### Exercise aim
List all the lines in these records that hold "screenshot".

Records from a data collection
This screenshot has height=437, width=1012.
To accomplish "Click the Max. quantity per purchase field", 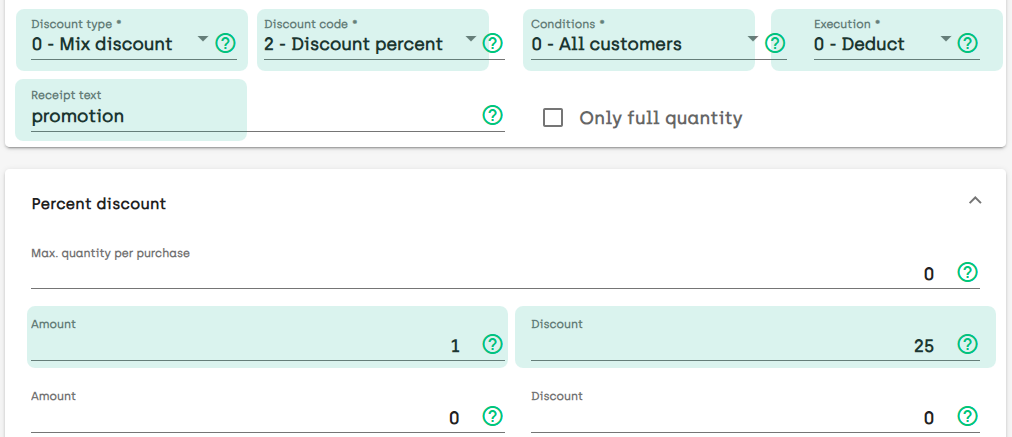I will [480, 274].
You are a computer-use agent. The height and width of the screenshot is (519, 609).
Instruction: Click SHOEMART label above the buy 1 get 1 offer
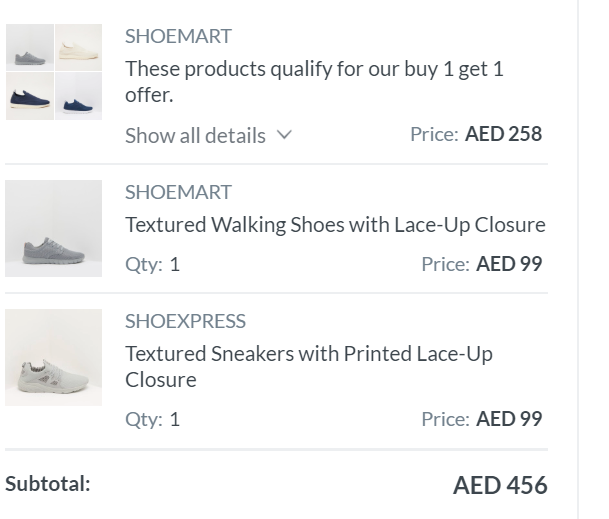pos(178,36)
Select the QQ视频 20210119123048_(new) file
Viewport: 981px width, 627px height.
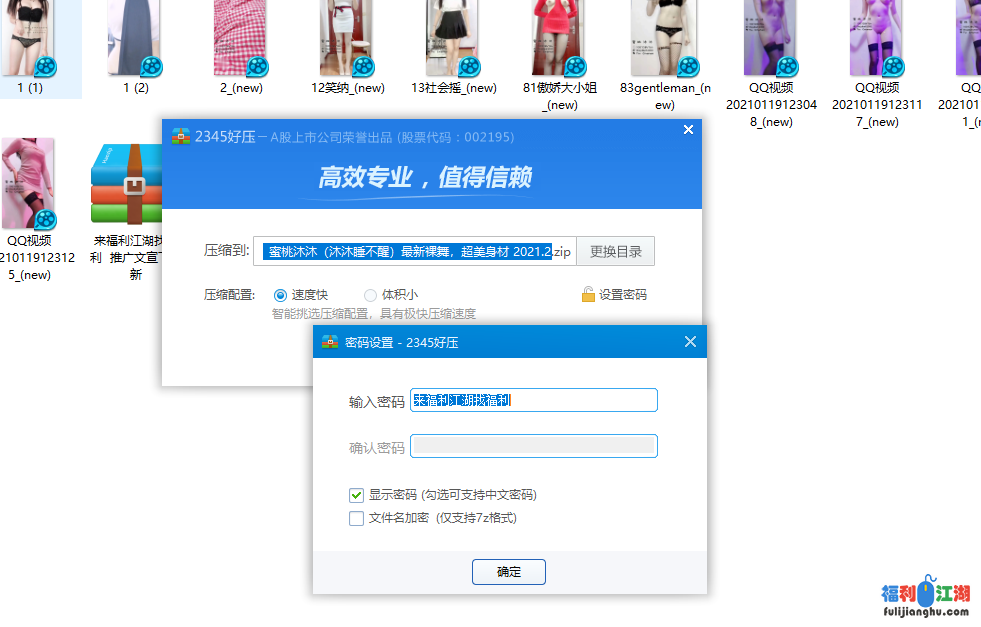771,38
* * *
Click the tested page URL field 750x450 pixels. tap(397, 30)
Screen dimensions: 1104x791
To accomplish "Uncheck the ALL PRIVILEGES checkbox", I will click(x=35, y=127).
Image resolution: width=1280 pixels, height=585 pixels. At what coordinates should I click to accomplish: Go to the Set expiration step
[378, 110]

### Answer box
This screenshot has height=437, width=1012.
You are a computer-use agent. The height and width of the screenshot is (519, 609).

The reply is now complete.